¿Peló muchas papas y no sabe qué hacer con ellas? Colóquelas en un recipiente con agua fría y añada unas gotas de vinagre al agua. Podrá guardarlas en la nevera hasta cuatro días sin que varíen su color o sabor.
Si se le rompe un huevo mientras se está cocinando, evite que la clara se salga agregándole un poco de sal al agua donde lo está cocinando.
Cuando cocine coliflor, añada un poco de leche al agua de cocción. Así conservará su color blanco.
Para obtener el doble de jugo de los limones, colóquelos en un frasco tapado con agua en la nevera hasta que los vaya a usar. Antes de picarlos, sumérjalos en agua caliente por quince minutos. También puede ponerlos en el horno a una temperatura baja por el mismo tiempo.
Para que una cebolla cortada a la mitad se conserve fresca durante más tiempo, frote toda la superficie con un poco de mantequilla.
Para pelar mejor los tomates, se ponen por un momento en agua hirviendo. Esto hará que se les agriete o arrugue la piel. Así podrá quitársela sin mucha dificultad.

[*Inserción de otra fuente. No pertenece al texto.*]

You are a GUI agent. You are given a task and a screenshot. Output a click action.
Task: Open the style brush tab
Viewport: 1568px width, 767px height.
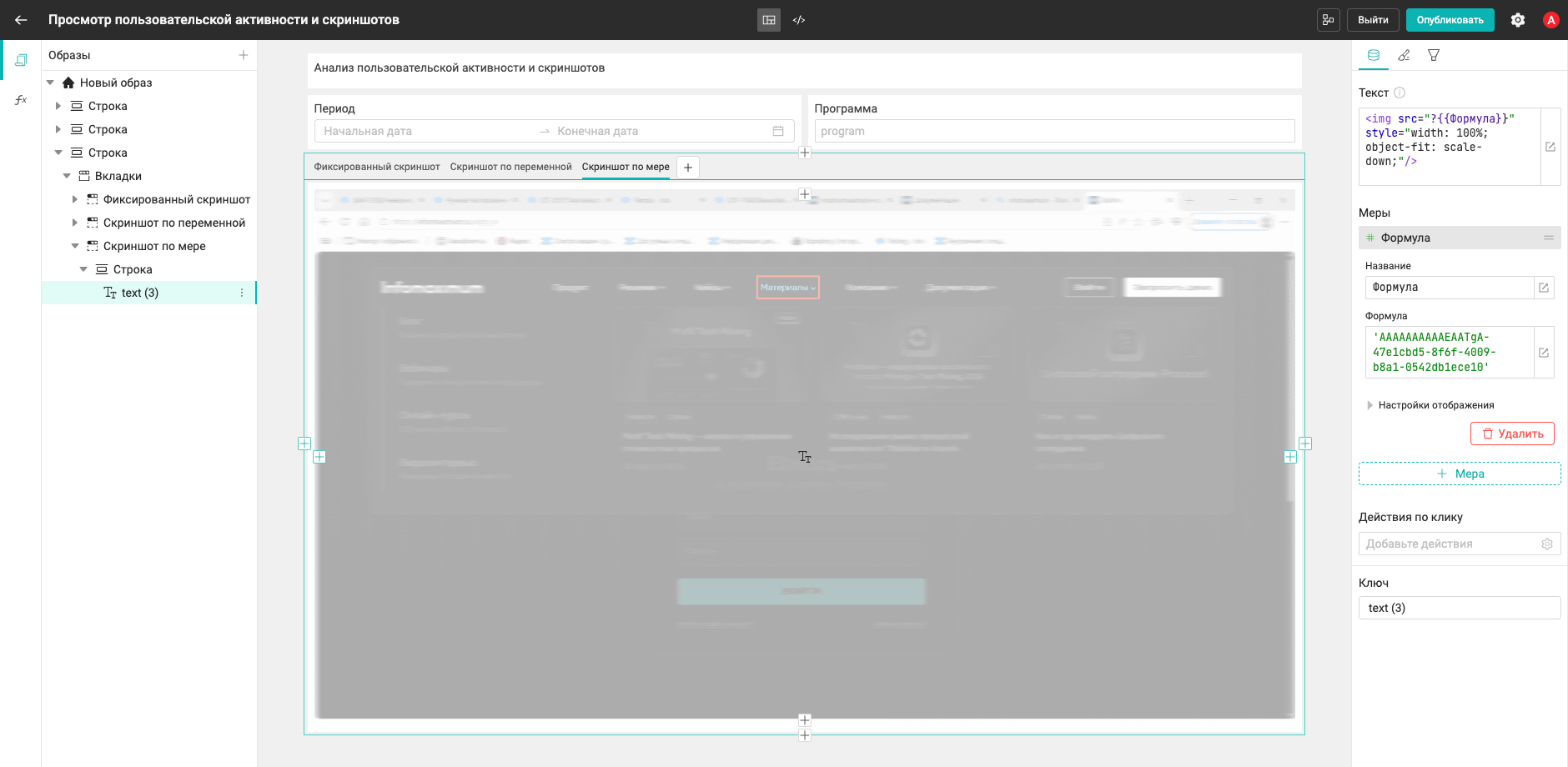point(1404,55)
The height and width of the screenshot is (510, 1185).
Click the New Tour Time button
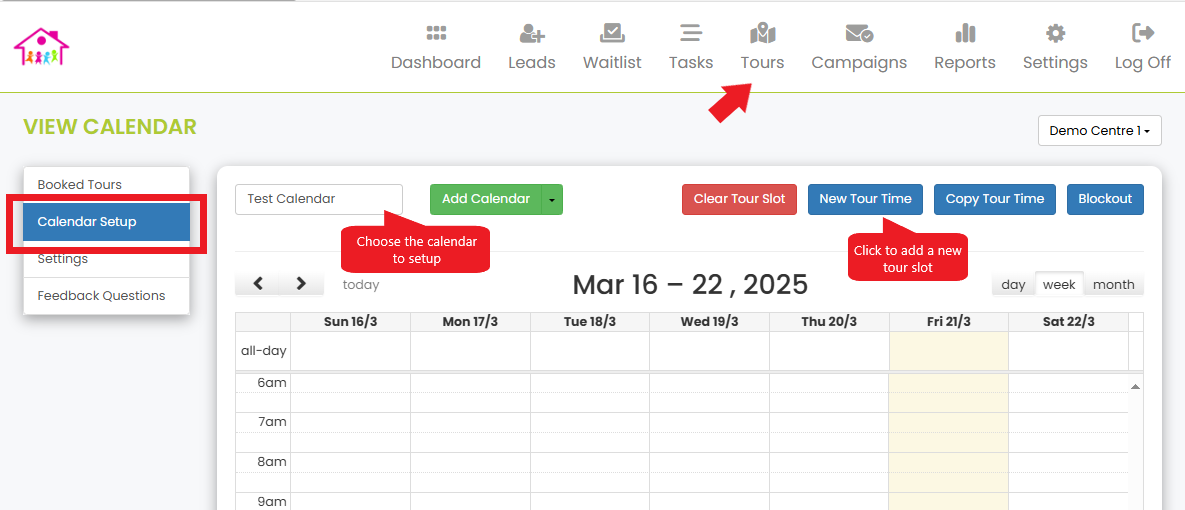coord(865,199)
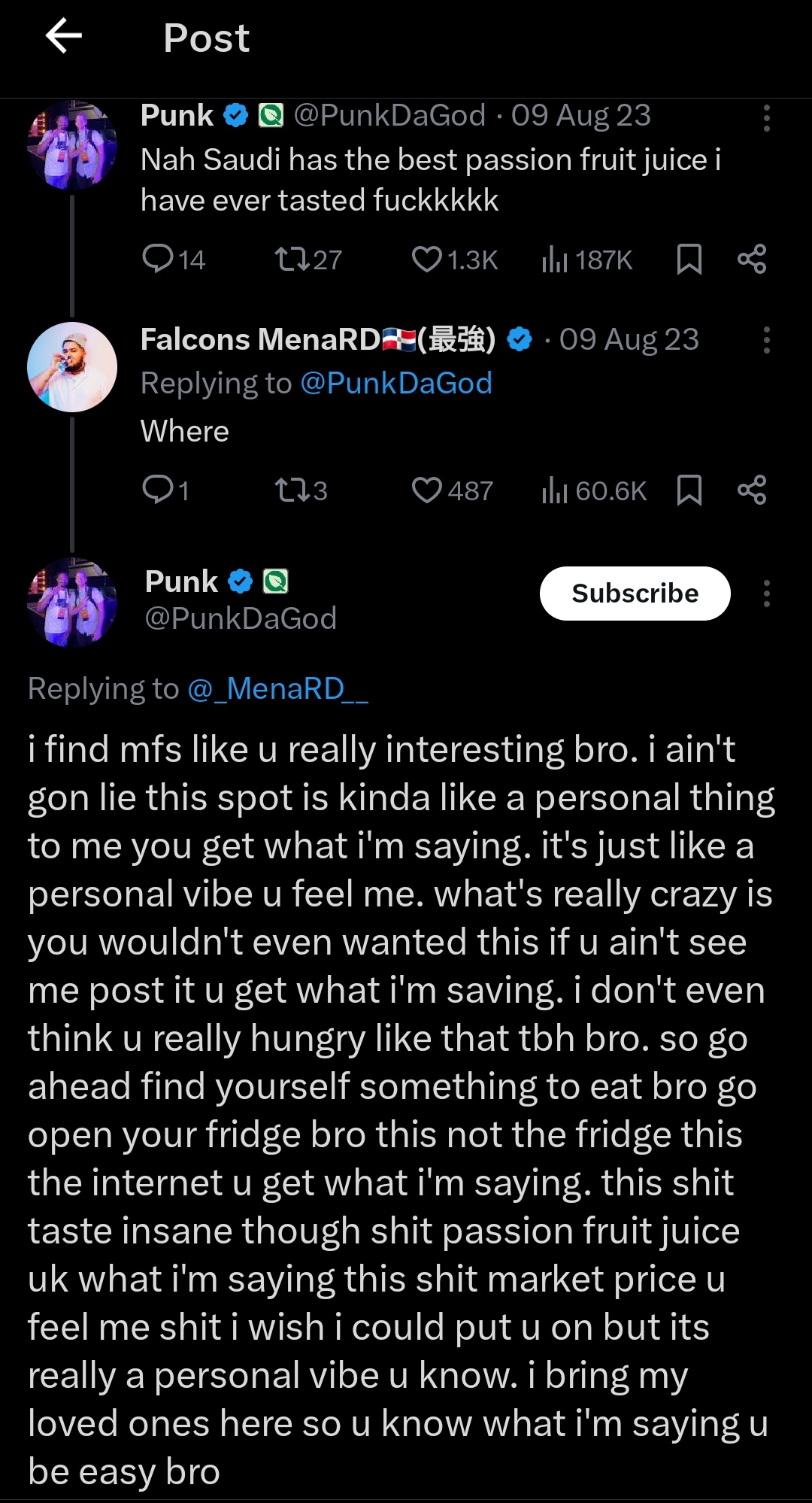Screen dimensions: 812x1503
Task: Open the @PunkDaGod mention link
Action: tap(396, 384)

Si después de abrir el enlatado, nota que le sobran porciones del producto, no las deseche, congélelas. Para ello, debe colocarlas en un envase de plástico y cubrirlas con su propia agua. Si ésta se ha botado, se les cubre con agua hervida. Esto hará que el producto esté como acabado de abrir cuando lo necesite.
Cuando desee preparar una receta especial y no tenga en casa los instrumentos de medida necesarios, utilice enseres de cocina sencillos como una taza para café con leche o una cucharilla sopera. Hay algunas medidas que resultan muy fáciles de convertir, como por ejemplo: 1 litro= 4 tazas, 1 taza= 16 cucharadas. Con tan sólo aplicar una sencilla operación matemática, podemos convertir estas medidas en punto de referencia para calcular cantidades mayores.